# Simplifying KE/Momentum Relativistic Problem

1. Nov 20, 2011

### Vorde

1. The problem statement, all variables and given/known data

A D0 meson (with a rest mass of 1.86 GeV/c2), initially at rest, decays into a K0 meson (with a rest mass of .51 GeV/c2) and a $\pi$0 meson (with a rest mass of .12 GeV/c2). What is the Kinetic Energy of the $\pi$0 meson?

2. Relevant equations

E=$\gamma$m0c2

p=$\gamma$m0v

3. The attempt at a solution

Subtracting final rest energy from intial energy its easy to see that the KE(K0+$\pi$0)=1.23 GeV

Also: $\gamma$K0mK0c2+$\gamma$$\pi$0m$\pi$0c2 = 1.86 GeV/c^2 (The total energy of the two Mesons must equal the first meson)
Without going through all the horrible steps me and my friend did, eventually we got a equation that solved: VK0=f(V$\pi$0) (I don't have the final equation we got on me)

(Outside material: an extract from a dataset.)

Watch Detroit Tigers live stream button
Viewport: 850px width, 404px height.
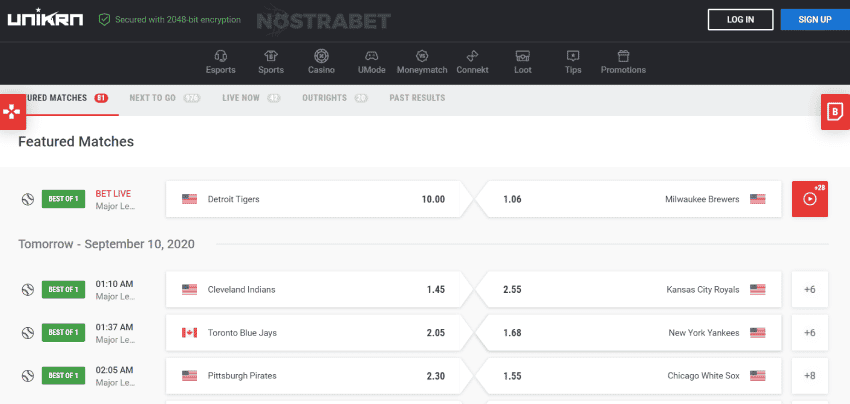tap(809, 199)
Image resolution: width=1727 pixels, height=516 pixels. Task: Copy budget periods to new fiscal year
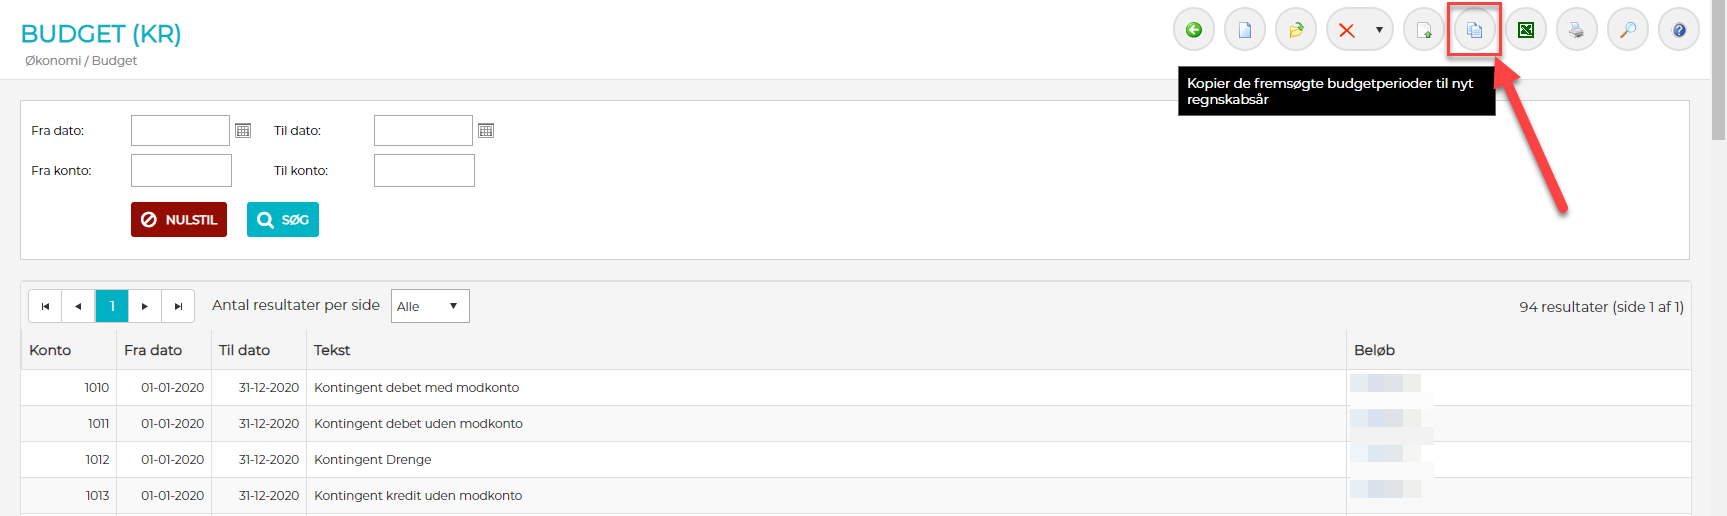(1475, 30)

When then plugged that back into: $\gamma$K0mK0c2+$\gamma$$\pi$0m$\pi$0c2 = 1.86 GeV/c^2

Now at this point we had a solvable equation, the only variable was V$\pi$0, but it was a hellish equation. After about 20 minutes working on trying to solve it we ran out of time and had to give up- the algebra was just to hard.
Had we had enough time, I'm completely confident we could have solved it, as it was simply a matter of foiling again and again (I think we needed to do it three levels down).
My question is: Is there a way of solving this problem without having to go in and solve for one of the variables in terms of the other, or doing that in a simpler equation?

Thank you, especially if you made it through this.

2. Nov 20, 2011

### Staff: Mentor

If you don't need the velocities (i.e. you're not asked for them explicitly), don't take that route to find the energies of the outgoing particles. Instead, use

$$E^2 = (pc)^2 + (m_0 c^2)^2$$

which is true for each particle, together with conservation of energy and conservation of momentum. You never have to see a single "v".

3. Nov 20, 2011

### vela

Staff Emeritus
Two suggestions:

1. Stick with energy (total, not kinetic) and momentum.
2. Take advantage of $E^2 - (pc)^2 = (mc^2)^2$.

If you learn how to use four-vectors, you can get the answer in about three or four lines of simple algebra. Read Griffith's chapter on special relativity in his Introduction to Particle Physics.

4. Nov 20, 2011

### Vorde

Thank you to both of you, while I haven't actually gotten the answer yet, I have gotten numerical values for both the momentum and velocity of one of the particles, I'll be able to get the answer with about 5 more minutes of work.

In addition, I know the momentum energy four vector, but I've never been given a problem requiring it so using it didn't occur to me, I am going to look at its usefulness more carefully.